Exploring Toronto Neighborhoods - to open an Indian Restaurant

As a part of the IBM Data Science professional program Capstone Project, we worked on the real datasets to get an experience of what a data scientist goes through in real life. Main objectives of this project were to define a business problem, look for data in the web and, use Foursquare location data to compare different neighborhoods of Toronto to figure out which neighborhood is suitable for starting a new restaurant business. In this project, we will go through all the process in a step by step manner from problem designing, data preparation to final analysis and finally will provide a conclusion that can be leveraged by the business stakeholders to make their decisions.

1. Description of the Business Problem & Discussion of the Background (Introduction Section):

Problem Statement:Prospects of opening an Indian Restaurant in Toronto, Canada.

Toronto, the capital of the province of Ontario, is the most populous Canadian city. Its diversity is reflected in Toronto’s ethnic neighborhoods such as Chinatown, Corso Italia, Greektown, Kensington Market, Koreatown, Little India, Little Italy, Little Jamaica, Little Portugal & Roncesvalles. One of the most immigrant-friendly cities in North America with more than half of the entire Indian Canadian population residing in Toronto it is one of the best places to start an Indian restaurant.

In this project we will go through step by step process to make a decision whether it is a good idea to open an Indian restaurant.

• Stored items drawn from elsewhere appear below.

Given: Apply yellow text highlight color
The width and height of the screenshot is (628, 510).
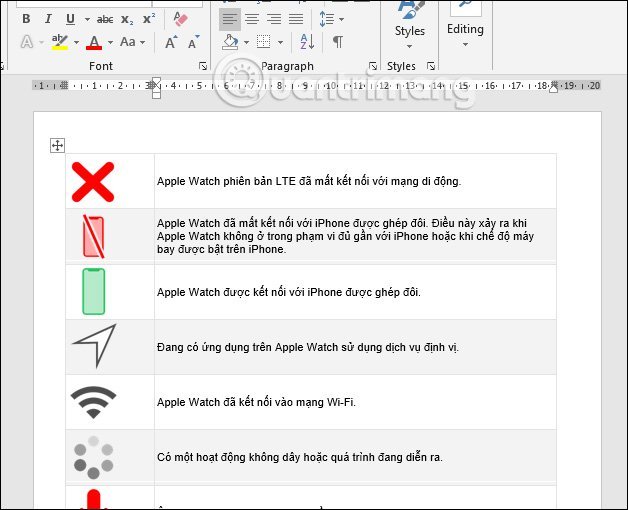Looking at the screenshot, I should [59, 42].
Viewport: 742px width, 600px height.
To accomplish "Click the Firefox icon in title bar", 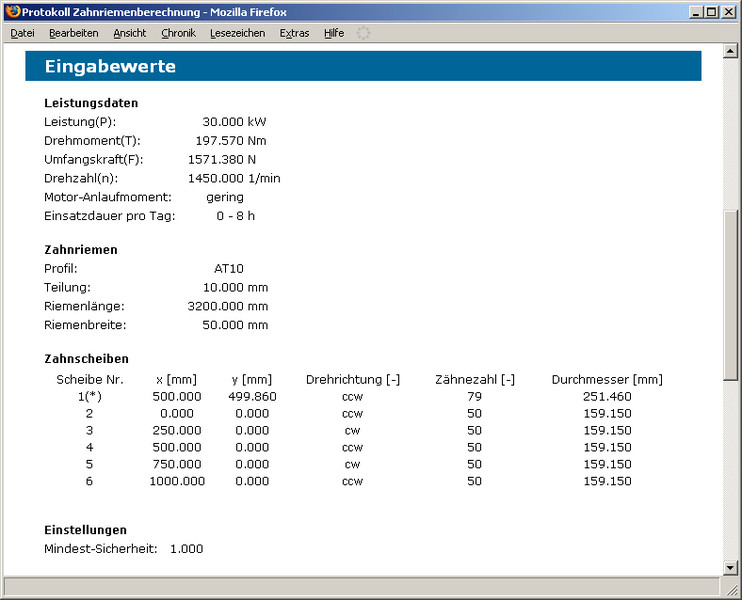I will [x=12, y=11].
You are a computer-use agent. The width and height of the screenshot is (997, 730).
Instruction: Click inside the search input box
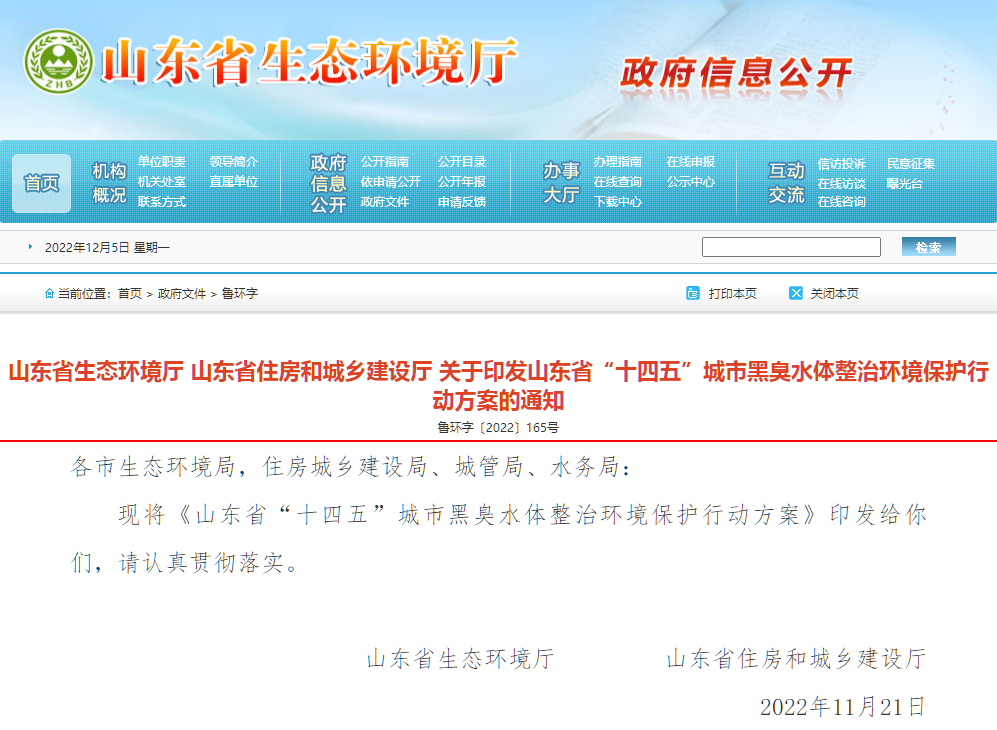pos(791,245)
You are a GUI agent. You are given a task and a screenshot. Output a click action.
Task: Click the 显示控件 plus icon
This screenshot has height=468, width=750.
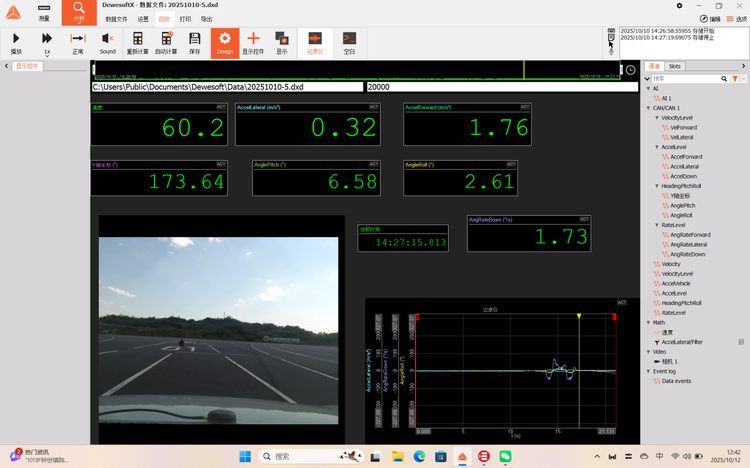[253, 41]
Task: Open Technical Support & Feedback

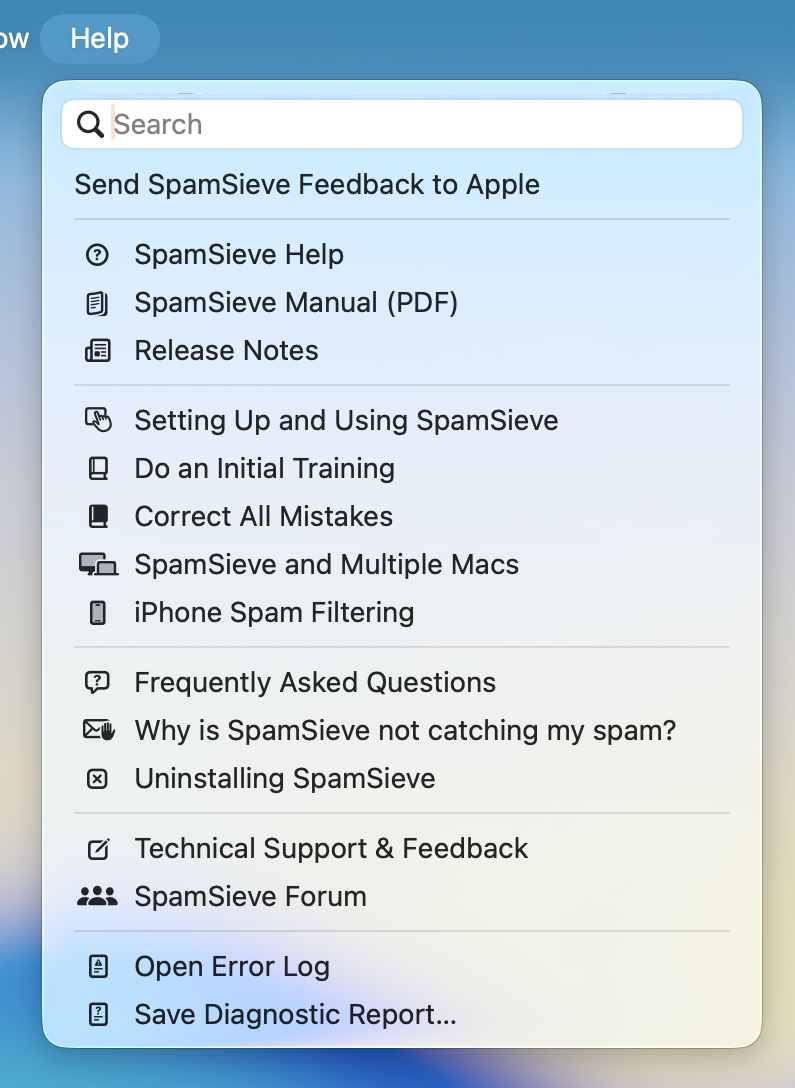Action: coord(331,849)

We analyze the neighborhoods in Toronto to identify the most profitable area since the success of the restaurant depends on the people and ambience. Since we already know that Toronto shelter a greater number of Indians than any other city in Canada, it is a good idea to start the restaurant here, but we just need to make sure whether it is a profitable idea or not. If so, where we can place it, so it yields more profit to the owner.

Source: Bethesda Indian Food Festival

Target Audience

Who will be more interested in this project? What type of clients or a group of people would be benefitted?

  1. Business personnel who wants to invest or open an Indian restaurant in Toronto. This analysis will be a comprehensive guide to start or expand restaurants targeting the Indian crowd.
  2. Freelancer who loves to have their own restaurant as a side business. This analysis will give an idea, how beneficial it is to open a restaurant and what are the pros and cons of this business.
  3. Indian crowd who wants to find neighborhoods with lots of option for Indian restaurants.
  4. Business Analyst or Data Scientists, who wish to analyze the neighborhoods of Toronto using Exploratory Data Analysis and other statistical & machine learning techniques to obtain all the necessary data, perform some operations on it and, finally be able to tell a story out of it.

2. Data acquisition and cleaning:

2.1 Data Sources

a) I’m using “List of Postal code of Canada: M” ( https://en.wikipedia.org/wiki/List_of_postal_codes_of_Canada:_M ) wiki page to get all the information about the neighborhoods present in Toronto. This page has the postal code, borough & the name of all the neighborhoods present in Toronto.

b) Then I’m using “ https://cocl.us/Geospatial_data” csv file to get all the geographical coordinates of the neighborhoods.

c) To get information about the distribution of population by their ethnicity I’m using “Demographics of Toronto” ( https://en.m.wikipedia.org/wiki/Demographics_of_Toronto#Ethnic_diversity ) wiki page. Using this page I’m going to identify the neighborhoods which are densely populated with Indians as it might be helpful in identifying the suitable neighborhood to open a new Indian restaurant.

d) To get location and other information about various venues in Toronto I’m using Foursquare’s explore API. Using the Foursquare’s explore API (which gives venues recommendations), I’m fetching details about the venues up present in Toronto and collected their names, categories and locations (latitude and longitude).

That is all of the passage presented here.